Return the lines of the data below, from the one containing "Screen dimensions: 770x877" through the very last, exactly and with both ends included; no pictures.
*** Extracted material ***
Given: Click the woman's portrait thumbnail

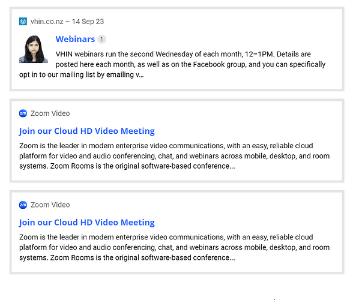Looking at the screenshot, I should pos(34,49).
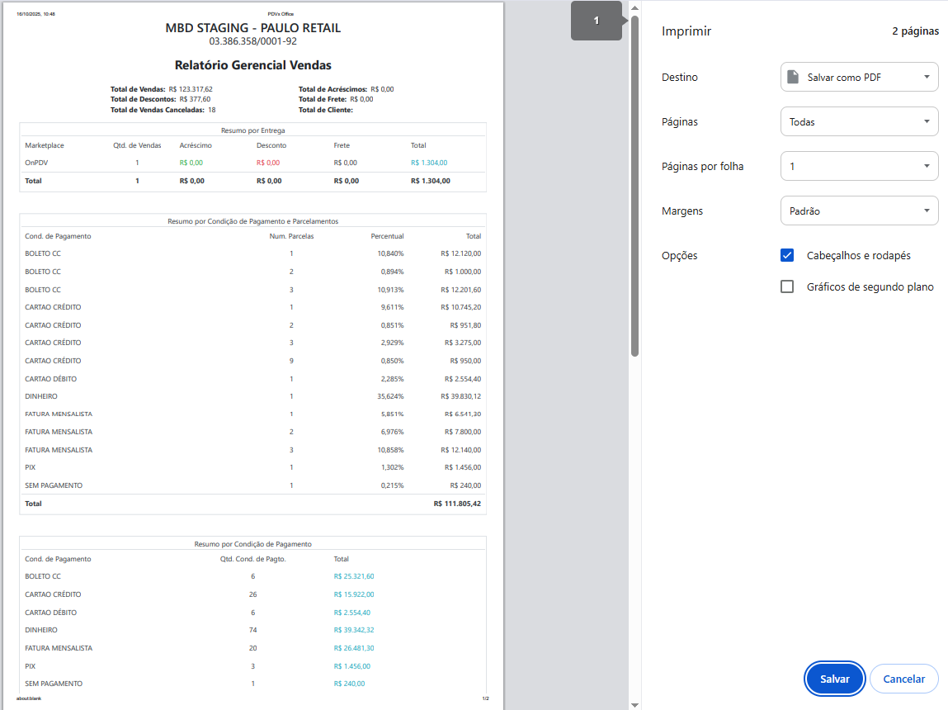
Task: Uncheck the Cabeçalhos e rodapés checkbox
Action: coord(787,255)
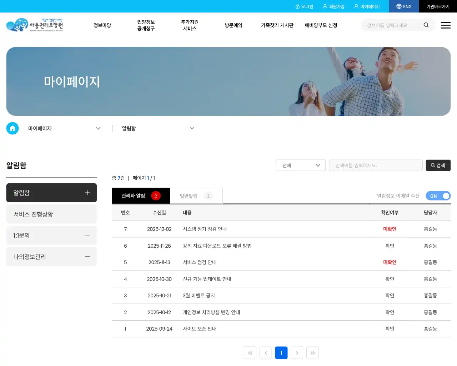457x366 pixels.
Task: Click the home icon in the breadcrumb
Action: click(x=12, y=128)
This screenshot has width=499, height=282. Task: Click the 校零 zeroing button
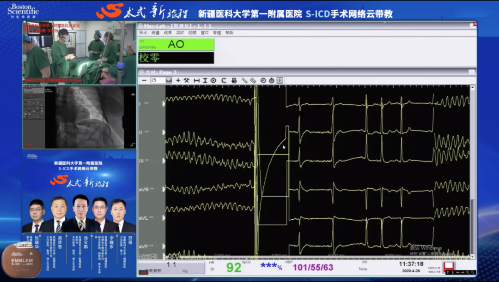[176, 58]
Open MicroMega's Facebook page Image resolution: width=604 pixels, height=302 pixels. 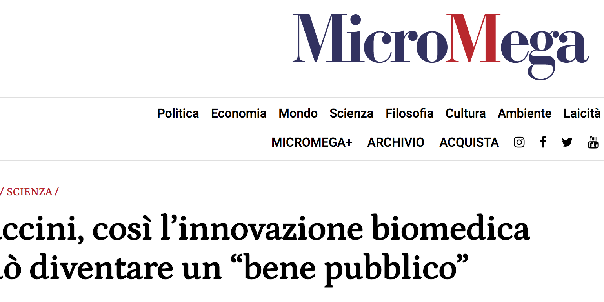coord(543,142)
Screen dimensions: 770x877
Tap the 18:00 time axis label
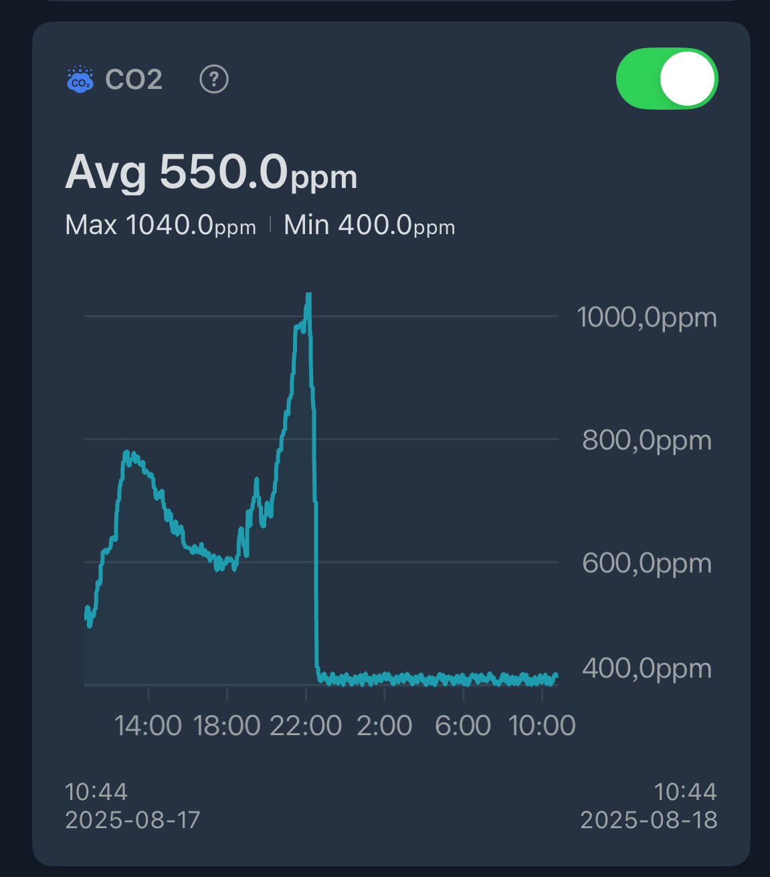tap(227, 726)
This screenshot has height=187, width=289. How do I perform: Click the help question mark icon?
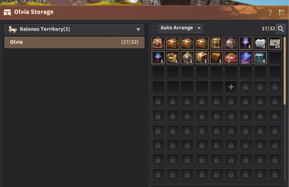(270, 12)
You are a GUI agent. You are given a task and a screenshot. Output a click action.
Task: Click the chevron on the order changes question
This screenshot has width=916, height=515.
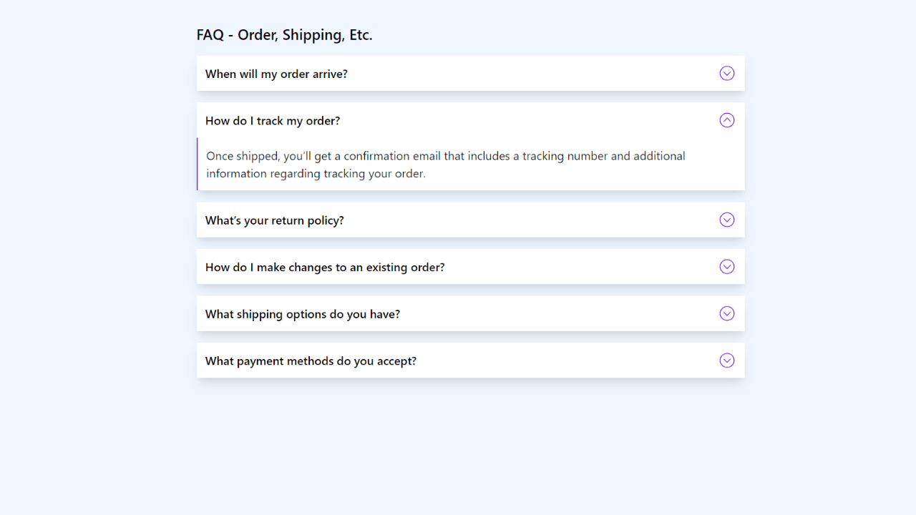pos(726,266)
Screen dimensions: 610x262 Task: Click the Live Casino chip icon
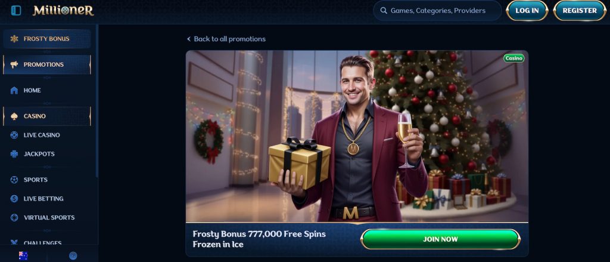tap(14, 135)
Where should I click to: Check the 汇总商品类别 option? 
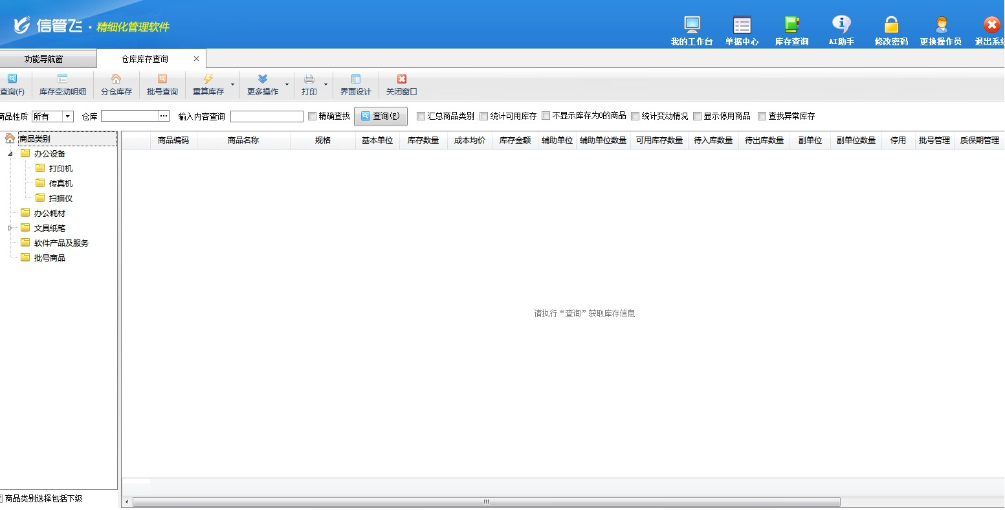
*** End of Extracted material ***
# Answer to this problem
Screen dimensions: 770x877
Tap the 18:00 time axis label
tap(227, 726)
This screenshot has height=187, width=289. How do I perform: Click the help question mark icon?
(270, 12)
You are a GUI agent. You are given a task and a screenshot. Output a click action.
Task: Click the chevron on the order changes question
This screenshot has width=916, height=515.
pos(726,266)
Screen dimensions: 610x262 Task: Click the Live Casino chip icon
tap(14, 135)
Where should I click to: Check the 汇总商品类别 option? 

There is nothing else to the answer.